En los tiempos que corren parece conveniente que el sacerdote se identifique. Que se dé a conocer abiertamente. No sólo por quien pregunte o por un posible oyente si no por cualquier persona que se lo cruza en la calle. Hay muchos motivos. La mayoría son elementales y consecuencia de su status. El sacerdote está para servir.
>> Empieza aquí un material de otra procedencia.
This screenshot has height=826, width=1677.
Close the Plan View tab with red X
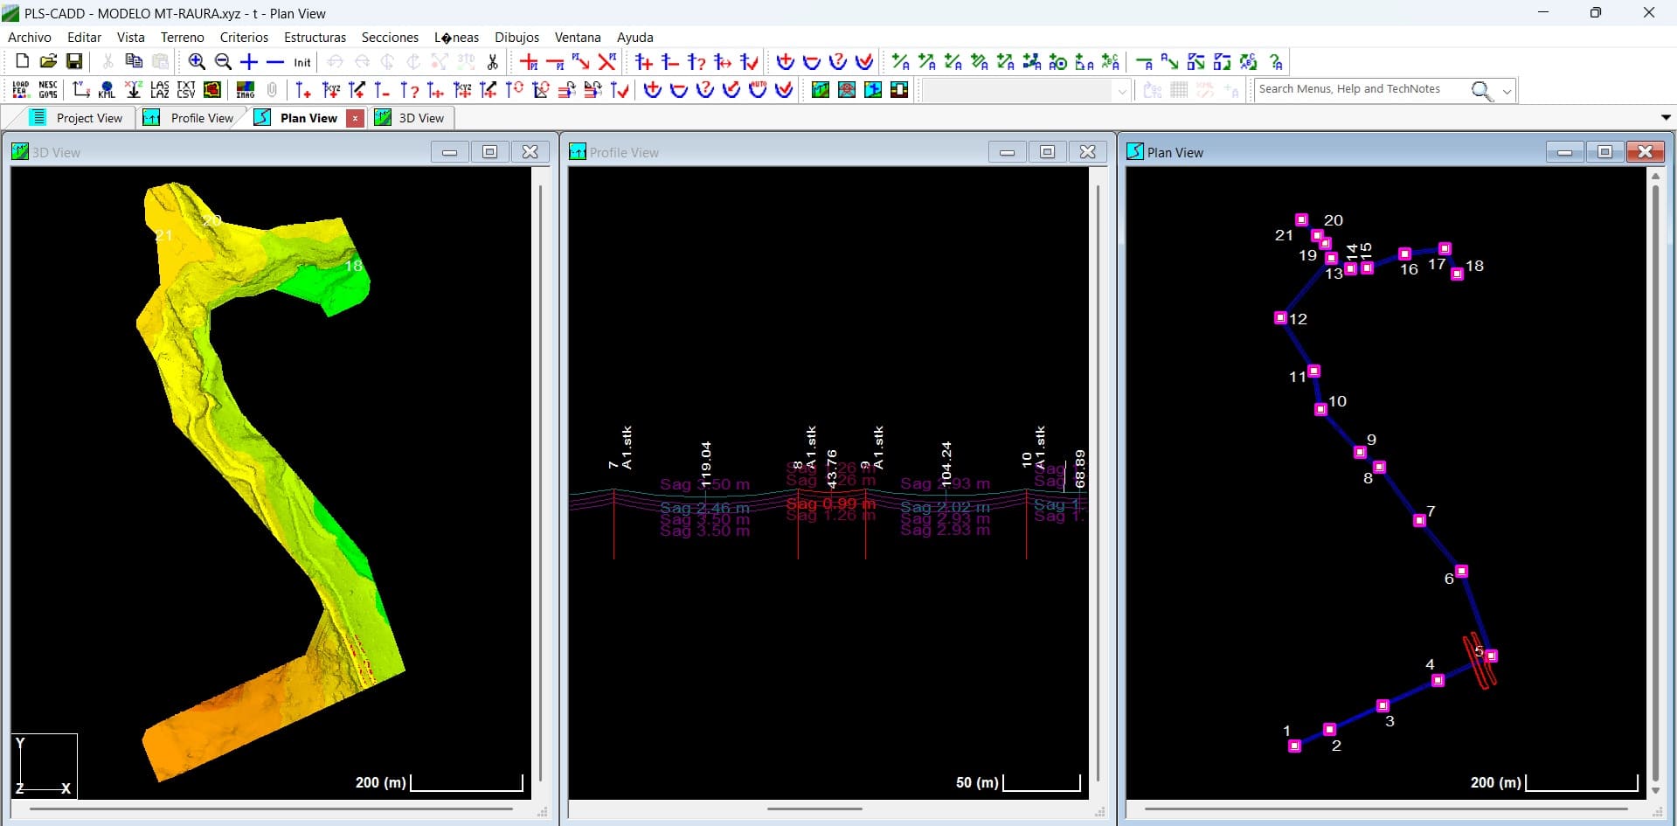(355, 118)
De la misma manera que el depe
ndiente en un supermercado es identificable, porque está allí para ayudar al cliente, o que el policía municipal va de uniforme, manifestando así su servicio público, así el sacerdote hace mucho bien cuando aparece ante los demás como tal.
En nuestro ambiente, en la sociedad española, sabemos bien cómo se identifica al sacerdote. Hay personas que visten totalmente de negro, es un color de moda, y sin embargo casi nadie les confunde con un sacerdote. De gris o de negro, la tirilla blanca es segura identificación. La dignidad del sacerdote exige un porte elegante y limpio, y puede ser normal que vista distinto un sacerdote joven que uno anciano. Pero el ciudadano de la calle, que es quien se puede cruzar con el cura, no suele tener duda, o no debería tenerla.
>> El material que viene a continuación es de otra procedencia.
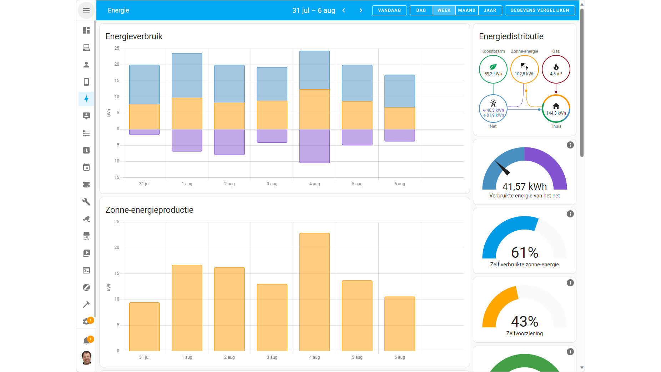
Task: Switch period to JAAR
Action: pyautogui.click(x=490, y=10)
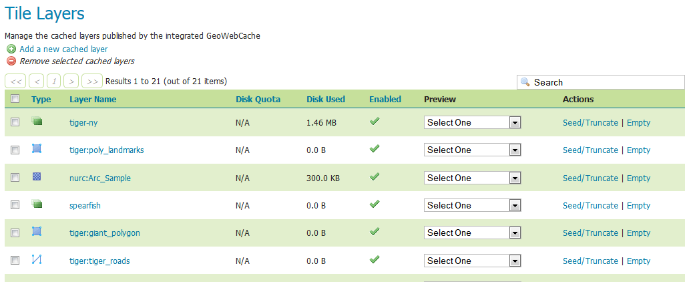Click the green plus add layer icon
Image resolution: width=689 pixels, height=282 pixels.
click(x=11, y=49)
Disimular la condición sacerdotal puede deberse a dos motivos. Miedo o incoherencia. Quizá es un solo motivo con dos nombres. En las calles de Madrid, y creo que es muy semejante en el resto del país, descubrir a un sacerdote indiscutiblemente identificado produce casi siempre una cierta sorpresa. Esta sorpresa puede ser agradable, y eso se nota, lo nota el presbítero en la mirada del peatón. A veces no es sólo la mirada porque hay quienes te paran y te agradecen. Agradecen que seas cura y lo aparentes. Es fácil que incluso, en ese momento, se les haya ocurrido rezar por los sacerdotes. Y fácilmente al presbítero se le ocurre rezar por aquella persona amable.